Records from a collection
....
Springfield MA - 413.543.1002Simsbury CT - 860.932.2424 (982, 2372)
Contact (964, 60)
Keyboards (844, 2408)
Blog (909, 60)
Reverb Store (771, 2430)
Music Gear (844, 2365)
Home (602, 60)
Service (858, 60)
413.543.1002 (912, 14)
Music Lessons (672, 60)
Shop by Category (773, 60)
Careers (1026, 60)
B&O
....
Every one of the entries must be printed exactly.

## Exercise result
Springfield MA - 413.543.1002Simsbury CT - 860.932.2424 (982, 2372)
Contact (964, 60)
Keyboards (844, 2408)
Blog (909, 60)
Reverb Store (771, 2430)
Music Gear (844, 2365)
Home (602, 60)
Service (858, 60)
413.543.1002 (912, 14)
Music Lessons (672, 60)
Shop by Category (773, 60)
Careers (1026, 60)
B&O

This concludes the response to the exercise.